:: Data for processing ::

# # # #

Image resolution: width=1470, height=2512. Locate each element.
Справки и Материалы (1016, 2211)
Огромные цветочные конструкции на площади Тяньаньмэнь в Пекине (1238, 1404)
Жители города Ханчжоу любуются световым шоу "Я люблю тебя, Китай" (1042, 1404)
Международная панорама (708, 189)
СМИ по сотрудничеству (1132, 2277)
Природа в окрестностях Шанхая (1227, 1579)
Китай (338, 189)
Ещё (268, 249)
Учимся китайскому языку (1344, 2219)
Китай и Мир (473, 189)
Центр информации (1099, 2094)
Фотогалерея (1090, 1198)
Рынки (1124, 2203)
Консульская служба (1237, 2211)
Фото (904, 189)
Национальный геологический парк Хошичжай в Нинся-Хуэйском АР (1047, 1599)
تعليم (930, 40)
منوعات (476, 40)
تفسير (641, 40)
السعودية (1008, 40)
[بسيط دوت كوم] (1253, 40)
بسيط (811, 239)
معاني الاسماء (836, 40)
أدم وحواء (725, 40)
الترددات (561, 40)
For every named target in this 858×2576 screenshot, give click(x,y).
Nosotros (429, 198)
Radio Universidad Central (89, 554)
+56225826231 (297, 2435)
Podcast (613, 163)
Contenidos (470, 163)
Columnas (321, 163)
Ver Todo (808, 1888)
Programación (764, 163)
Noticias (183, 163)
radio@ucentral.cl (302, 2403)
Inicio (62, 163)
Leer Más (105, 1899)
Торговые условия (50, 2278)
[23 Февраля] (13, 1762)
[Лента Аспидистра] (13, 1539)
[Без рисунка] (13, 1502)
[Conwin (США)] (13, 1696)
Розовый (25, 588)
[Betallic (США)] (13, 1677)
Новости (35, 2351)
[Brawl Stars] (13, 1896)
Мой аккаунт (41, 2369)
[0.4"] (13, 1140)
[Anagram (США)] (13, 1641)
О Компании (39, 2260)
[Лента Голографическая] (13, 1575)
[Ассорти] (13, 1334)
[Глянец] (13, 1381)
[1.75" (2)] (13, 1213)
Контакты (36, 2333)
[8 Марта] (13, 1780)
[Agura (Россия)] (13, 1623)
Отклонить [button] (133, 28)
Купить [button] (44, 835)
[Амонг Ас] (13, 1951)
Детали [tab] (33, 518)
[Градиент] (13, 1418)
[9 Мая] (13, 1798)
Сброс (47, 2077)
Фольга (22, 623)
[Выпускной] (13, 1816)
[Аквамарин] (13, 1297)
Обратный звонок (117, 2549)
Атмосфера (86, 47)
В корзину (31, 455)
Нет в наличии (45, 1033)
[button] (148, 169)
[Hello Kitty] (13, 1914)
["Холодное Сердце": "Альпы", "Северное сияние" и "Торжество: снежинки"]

# # # #

:: Work task ::
All the records, from the first line to the last: repeat them exactly.

:: Task result ::
Image resolution: width=1470, height=2512. Locate each element.
Справки и Материалы (1016, 2211)
Огромные цветочные конструкции на площади Тяньаньмэнь в Пекине (1238, 1404)
Жители города Ханчжоу любуются световым шоу "Я люблю тебя, Китай" (1042, 1404)
Международная панорама (708, 189)
СМИ по сотрудничеству (1132, 2277)
Природа в окрестностях Шанхая (1227, 1579)
Китай (338, 189)
Ещё (268, 249)
Учимся китайскому языку (1344, 2219)
Китай и Мир (473, 189)
Центр информации (1099, 2094)
Фотогалерея (1090, 1198)
Рынки (1124, 2203)
Консульская служба (1237, 2211)
Фото (904, 189)
Национальный геологический парк Хошичжай в Нинся-Хуэйском АР (1047, 1599)
تعليم (930, 40)
منوعات (476, 40)
تفسير (641, 40)
السعودية (1008, 40)
[بسيط دوت كوم] (1253, 40)
بسيط (811, 239)
معاني الاسماء (836, 40)
أدم وحواء (725, 40)
الترددات (561, 40)
For every named target in this 858×2576 screenshot, give click(x,y).
Nosotros (429, 198)
Radio Universidad Central (89, 554)
+56225826231 (297, 2435)
Podcast (613, 163)
Contenidos (470, 163)
Columnas (321, 163)
Ver Todo (808, 1888)
Programación (764, 163)
Noticias (183, 163)
radio@ucentral.cl (302, 2403)
Inicio (62, 163)
Leer Más (105, 1899)
Торговые условия (50, 2278)
[23 Февраля] (13, 1762)
[Лента Аспидистра] (13, 1539)
[Без рисунка] (13, 1502)
[Conwin (США)] (13, 1696)
Розовый (25, 588)
[Betallic (США)] (13, 1677)
Новости (35, 2351)
[Brawl Stars] (13, 1896)
Мой аккаунт (41, 2369)
[0.4"] (13, 1140)
[Anagram (США)] (13, 1641)
О Компании (39, 2260)
[Лента Голографическая] (13, 1575)
[Ассорти] (13, 1334)
[Глянец] (13, 1381)
[1.75" (2)] (13, 1213)
Контакты (36, 2333)
[8 Марта] (13, 1780)
[Agura (Россия)] (13, 1623)
Отклонить [button] (133, 28)
Купить [button] (44, 835)
[Амонг Ас] (13, 1951)
Детали [tab] (33, 518)
[Градиент] (13, 1418)
[9 Мая] (13, 1798)
Сброс (47, 2077)
Фольга (22, 623)
[Выпускной] (13, 1816)
[Аквамарин] (13, 1297)
Обратный звонок (117, 2549)
Атмосфера (86, 47)
В корзину (31, 455)
Нет в наличии (45, 1033)
[button] (148, 169)
[Hello Kitty] (13, 1914)
["Холодное Сердце": "Альпы", "Северное сияние" и "Торжество: снежинки"]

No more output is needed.